-- Instructions to follow --
The line bearing "How do I perform: Click the sort", together with all lines after it to the end of the material, should be repeated exactly; leave out everything else.

(Material to process Opens)

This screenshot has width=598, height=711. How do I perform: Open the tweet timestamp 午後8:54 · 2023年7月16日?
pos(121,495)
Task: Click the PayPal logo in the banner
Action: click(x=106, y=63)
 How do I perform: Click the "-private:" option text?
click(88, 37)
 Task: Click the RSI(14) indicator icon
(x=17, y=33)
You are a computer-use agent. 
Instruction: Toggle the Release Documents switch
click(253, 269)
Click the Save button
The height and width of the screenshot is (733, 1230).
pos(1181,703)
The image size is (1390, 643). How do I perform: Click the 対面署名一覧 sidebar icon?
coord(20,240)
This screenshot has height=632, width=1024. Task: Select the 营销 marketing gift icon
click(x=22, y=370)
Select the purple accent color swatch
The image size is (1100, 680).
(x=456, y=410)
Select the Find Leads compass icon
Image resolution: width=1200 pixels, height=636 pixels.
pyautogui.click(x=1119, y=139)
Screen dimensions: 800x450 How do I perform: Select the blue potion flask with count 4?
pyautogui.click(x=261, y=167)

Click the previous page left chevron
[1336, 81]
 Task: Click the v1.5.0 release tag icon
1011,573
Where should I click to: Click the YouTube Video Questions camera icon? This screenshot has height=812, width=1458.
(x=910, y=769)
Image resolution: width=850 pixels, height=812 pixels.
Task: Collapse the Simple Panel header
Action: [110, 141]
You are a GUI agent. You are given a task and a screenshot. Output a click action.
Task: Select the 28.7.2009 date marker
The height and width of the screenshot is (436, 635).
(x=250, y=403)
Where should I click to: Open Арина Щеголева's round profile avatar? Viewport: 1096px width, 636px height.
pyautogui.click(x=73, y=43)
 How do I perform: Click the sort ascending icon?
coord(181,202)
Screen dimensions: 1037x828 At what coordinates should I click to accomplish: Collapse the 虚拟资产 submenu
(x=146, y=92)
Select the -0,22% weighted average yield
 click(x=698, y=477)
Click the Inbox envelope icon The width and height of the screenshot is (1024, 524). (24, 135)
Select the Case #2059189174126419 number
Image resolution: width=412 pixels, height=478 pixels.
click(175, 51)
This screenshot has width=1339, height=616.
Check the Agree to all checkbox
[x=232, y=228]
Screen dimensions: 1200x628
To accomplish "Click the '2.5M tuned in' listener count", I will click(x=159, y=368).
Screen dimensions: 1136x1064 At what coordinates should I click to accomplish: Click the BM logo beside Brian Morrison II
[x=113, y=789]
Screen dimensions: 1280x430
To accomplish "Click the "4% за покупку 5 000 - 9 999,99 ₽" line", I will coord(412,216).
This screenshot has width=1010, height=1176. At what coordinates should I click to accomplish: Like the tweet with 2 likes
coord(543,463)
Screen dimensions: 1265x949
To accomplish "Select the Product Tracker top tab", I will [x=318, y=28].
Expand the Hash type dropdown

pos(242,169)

(Material to process Closes)

-- Expected output --
 How do I perform: Click the sort ascending icon?
coord(181,202)
Screen dimensions: 1037x828 At what coordinates should I click to accomplish: Collapse the 虚拟资产 submenu
(x=146, y=92)
Select the -0,22% weighted average yield
 click(x=698, y=477)
Click the Inbox envelope icon The width and height of the screenshot is (1024, 524). (24, 135)
Select the Case #2059189174126419 number
Image resolution: width=412 pixels, height=478 pixels.
click(175, 51)
This screenshot has width=1339, height=616.
Check the Agree to all checkbox
[x=232, y=228]
Screen dimensions: 1200x628
To accomplish "Click the '2.5M tuned in' listener count", I will click(x=159, y=368).
Screen dimensions: 1136x1064 At what coordinates should I click to accomplish: Click the BM logo beside Brian Morrison II
[x=113, y=789]
Screen dimensions: 1280x430
To accomplish "Click the "4% за покупку 5 000 - 9 999,99 ₽" line", I will coord(412,216).
This screenshot has width=1010, height=1176. At what coordinates should I click to accomplish: Like the tweet with 2 likes
coord(543,463)
Screen dimensions: 1265x949
To accomplish "Select the Product Tracker top tab", I will [x=318, y=28].
Expand the Hash type dropdown

pos(242,169)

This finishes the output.